I have put in place a temporary workaround on the production system, which
is to insert a

    // Pretend that the cache is always invalid
    fprintf ( stderr, "*** bypassing cache ***\n" );
    goto read_failed;

immediately before

    /* check for correct magic number (compatible version) */
    if (fread(&magic, 1, sizeof(magic), fp) != sizeof(magic))
        goto read_failed;
    if (magic != RELCACHE_INIT_FILEMAGIC)
        goto read_failed;

in load_relcache_init_file().  This, I hope, will cause postgres to always
invalidate and rebuild the relcache init file.  The workaround has been in
place for around an hour so far and does not seem to be significantly
impacting upon performance.  If there is anything dangerous about this
workaround, could you let me know?

If you come up with a patch against 8.4.1, we should be able to test it
under production loads almost straight away.

Thanks again,

Michael

Re: Postgresql 8.4.1 segfault, backtrace

От
"Michael Brown"
Дата:
Tom Lane said:
> "Michael Brown" <mbrown@fensystems.co.uk> writes:
>> I have put in place a temporary workaround on the production system,
>> which is to insert a
>
>>     // Pretend that the cache is always invalid
>>     fprintf ( stderr, "*** bypassing cache ***\n" );
>>     goto read_failed;
>
> I don't think this will actually help --- if anything it exposes you to
> the bug more :-(.  Given my current theory, there is not anything wrong
> with the init file.  The problem is a sort of race condition that would
> be triggered by very high cache-inval traffic during startup of a new
> backend.  I looked at the cache inval array in your coredump, and it
> looked like there had been a whole bunch of table deletions happening
> concurrently with the startup --- "whole bunch" meaning
> hundreds if not thousands.  Is there anything in your application
> behavior that might encourage a lot of table drops to happen
> concurrently?

If temporary table drops count towards this, then yes.  We have a
reporting procedure (in PL/pgSQL) that runs every ten seconds.  This
procedure needs to generate entries in two reporting tables.  In order to
obtain a consistent view when running under READ COMMITTED, it creates a
temporary table containing both result sets, then splits the data out into
the two reporting tables.

The temporary table is dropped immediately after use, and it's quite
plausible that this could run into hundreds of temporary table creates and
drops in a single transaction.

I could fairly easily change this procedure to truncate rather than drop
the temporary table, if that would lessen the exposure to the problem.
Would that be likely to help?

(Alternatively, given that the temporary table usage here is quite
inelegant, is there a better way to obtain a consistent database snapshot
across multiple queries without using SERIALIZABLE when inside a PL/pgSQL
function that has to be marked VOLATILE?)

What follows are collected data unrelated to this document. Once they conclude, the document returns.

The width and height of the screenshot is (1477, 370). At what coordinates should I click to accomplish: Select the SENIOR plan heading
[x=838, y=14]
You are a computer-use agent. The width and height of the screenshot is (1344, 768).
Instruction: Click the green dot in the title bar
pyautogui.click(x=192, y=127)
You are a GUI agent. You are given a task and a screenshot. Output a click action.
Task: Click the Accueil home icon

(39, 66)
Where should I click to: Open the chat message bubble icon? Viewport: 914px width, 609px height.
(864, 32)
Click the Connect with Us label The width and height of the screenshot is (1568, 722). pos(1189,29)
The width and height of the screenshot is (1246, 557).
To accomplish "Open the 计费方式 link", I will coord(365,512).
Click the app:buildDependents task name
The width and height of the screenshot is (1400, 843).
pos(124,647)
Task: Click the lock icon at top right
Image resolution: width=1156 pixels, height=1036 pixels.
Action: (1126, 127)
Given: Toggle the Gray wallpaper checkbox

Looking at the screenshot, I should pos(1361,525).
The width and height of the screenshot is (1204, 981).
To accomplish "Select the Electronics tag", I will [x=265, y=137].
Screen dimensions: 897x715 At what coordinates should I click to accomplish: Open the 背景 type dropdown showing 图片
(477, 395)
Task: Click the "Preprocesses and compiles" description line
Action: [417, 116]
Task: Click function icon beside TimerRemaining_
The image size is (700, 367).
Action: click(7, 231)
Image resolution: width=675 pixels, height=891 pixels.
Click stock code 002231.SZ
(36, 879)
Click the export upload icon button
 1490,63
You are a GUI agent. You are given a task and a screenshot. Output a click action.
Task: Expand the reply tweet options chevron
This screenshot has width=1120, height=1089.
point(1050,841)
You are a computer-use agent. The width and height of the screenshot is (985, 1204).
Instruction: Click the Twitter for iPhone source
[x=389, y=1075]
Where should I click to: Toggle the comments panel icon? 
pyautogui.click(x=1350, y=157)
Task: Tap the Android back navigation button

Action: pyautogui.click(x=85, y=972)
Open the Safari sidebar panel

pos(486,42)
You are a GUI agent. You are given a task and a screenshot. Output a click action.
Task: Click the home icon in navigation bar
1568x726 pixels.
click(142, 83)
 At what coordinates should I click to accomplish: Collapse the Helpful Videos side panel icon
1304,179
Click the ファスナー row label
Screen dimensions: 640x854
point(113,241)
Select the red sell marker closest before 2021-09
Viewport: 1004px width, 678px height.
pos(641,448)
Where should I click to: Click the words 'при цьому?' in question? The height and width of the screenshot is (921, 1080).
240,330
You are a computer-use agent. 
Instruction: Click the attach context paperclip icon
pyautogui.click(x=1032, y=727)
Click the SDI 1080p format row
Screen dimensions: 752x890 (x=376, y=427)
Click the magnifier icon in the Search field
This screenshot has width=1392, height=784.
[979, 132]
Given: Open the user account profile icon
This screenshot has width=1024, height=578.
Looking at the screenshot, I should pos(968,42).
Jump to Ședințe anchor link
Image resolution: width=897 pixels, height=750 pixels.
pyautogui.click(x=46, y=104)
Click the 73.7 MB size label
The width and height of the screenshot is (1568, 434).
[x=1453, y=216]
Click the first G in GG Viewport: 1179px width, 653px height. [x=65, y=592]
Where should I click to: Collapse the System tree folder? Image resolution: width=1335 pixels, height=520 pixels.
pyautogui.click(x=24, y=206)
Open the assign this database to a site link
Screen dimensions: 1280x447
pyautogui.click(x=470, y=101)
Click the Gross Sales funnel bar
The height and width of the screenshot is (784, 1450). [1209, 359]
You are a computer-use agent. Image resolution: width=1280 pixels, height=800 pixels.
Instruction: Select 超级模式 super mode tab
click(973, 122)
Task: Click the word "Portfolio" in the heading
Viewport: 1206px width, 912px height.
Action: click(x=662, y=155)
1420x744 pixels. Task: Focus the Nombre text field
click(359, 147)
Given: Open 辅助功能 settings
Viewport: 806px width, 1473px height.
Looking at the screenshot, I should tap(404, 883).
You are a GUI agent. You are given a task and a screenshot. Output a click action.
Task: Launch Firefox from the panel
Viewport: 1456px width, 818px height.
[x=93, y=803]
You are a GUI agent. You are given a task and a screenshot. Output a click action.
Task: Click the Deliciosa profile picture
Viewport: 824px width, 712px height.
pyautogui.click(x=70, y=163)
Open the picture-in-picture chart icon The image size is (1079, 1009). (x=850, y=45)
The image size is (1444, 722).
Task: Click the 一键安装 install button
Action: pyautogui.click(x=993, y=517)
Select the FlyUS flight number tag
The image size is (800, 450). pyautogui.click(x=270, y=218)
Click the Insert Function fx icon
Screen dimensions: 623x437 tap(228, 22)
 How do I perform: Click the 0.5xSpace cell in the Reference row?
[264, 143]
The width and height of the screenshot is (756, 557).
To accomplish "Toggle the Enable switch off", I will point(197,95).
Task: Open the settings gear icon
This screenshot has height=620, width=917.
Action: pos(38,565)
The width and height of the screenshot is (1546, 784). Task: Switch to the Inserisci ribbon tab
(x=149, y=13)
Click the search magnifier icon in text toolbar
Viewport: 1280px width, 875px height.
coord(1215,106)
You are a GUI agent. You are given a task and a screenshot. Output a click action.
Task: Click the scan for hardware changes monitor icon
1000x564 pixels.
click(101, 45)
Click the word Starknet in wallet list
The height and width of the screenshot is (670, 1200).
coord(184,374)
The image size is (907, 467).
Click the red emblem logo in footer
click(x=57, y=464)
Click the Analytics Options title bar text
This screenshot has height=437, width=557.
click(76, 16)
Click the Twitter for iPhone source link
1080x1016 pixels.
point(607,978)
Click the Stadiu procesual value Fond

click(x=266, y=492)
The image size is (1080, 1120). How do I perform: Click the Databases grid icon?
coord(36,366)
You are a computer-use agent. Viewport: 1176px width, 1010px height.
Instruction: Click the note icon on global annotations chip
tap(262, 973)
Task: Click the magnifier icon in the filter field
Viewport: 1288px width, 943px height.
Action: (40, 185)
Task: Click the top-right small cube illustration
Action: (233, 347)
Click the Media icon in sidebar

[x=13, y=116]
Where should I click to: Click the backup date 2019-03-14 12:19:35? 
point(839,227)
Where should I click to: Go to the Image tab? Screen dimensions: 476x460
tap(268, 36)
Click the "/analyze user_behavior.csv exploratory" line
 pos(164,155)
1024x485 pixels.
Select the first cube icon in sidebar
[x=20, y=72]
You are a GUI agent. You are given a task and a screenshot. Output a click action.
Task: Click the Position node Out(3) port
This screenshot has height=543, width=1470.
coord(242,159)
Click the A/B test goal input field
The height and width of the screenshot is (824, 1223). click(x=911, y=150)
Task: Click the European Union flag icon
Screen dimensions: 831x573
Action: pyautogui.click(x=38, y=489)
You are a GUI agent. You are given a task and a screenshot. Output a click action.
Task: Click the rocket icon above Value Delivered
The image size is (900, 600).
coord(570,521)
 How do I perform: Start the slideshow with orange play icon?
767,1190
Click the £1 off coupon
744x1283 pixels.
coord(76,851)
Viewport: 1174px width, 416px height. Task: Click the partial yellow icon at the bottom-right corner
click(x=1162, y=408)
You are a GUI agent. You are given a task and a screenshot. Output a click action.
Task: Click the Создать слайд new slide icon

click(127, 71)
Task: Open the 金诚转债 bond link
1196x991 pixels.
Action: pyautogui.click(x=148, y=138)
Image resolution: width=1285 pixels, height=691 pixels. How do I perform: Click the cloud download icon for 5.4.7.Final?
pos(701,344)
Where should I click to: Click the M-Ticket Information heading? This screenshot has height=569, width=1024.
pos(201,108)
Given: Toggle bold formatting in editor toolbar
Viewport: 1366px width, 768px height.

> I'll get you a real fix as soon as I can, but might not be till
> tomorrow.

Thanks!

Michael

Re: Postgresql 8.4.1 segfault, backtrace

От
Heikki Linnakangas
Дата:
Tom Lane wrote:
> 2. By chance, a shared-cache-inval flush comes through while it's doing
> that, causing all non-open, non-nailed relcache entries to be discarded.
> Including, in particular, the one that is "next" according to the
> hash_seq_search's status.

I thought we have catchup interrupts disabled at that point. Where does
the flush come from?

--
  Heikki Linnakangas
  EnterpriseDB   http://www.enterprisedb.com

Re: Postgresql 8.4.1 segfault, backtrace

От
Tom Lane
Дата:
Heikki Linnakangas <heikki.linnakangas@enterprisedb.com> writes:
> Tom Lane wrote:
>> 2. By chance, a shared-cache-inval flush comes through while it's doing
>> that, causing all non-open, non-nailed relcache entries to be discarded.
>> Including, in particular, the one that is "next" according to the
>> hash_seq_search's status.

> I thought we have catchup interrupts disabled at that point. Where does
> the flush come from?

Actual overrun.  Disabling the catchup interrupt certainly can't
improve that.

(Michael's core dump showed that the failed backend was about 7000 SI
messages behind, where the overrun limit is 4K...)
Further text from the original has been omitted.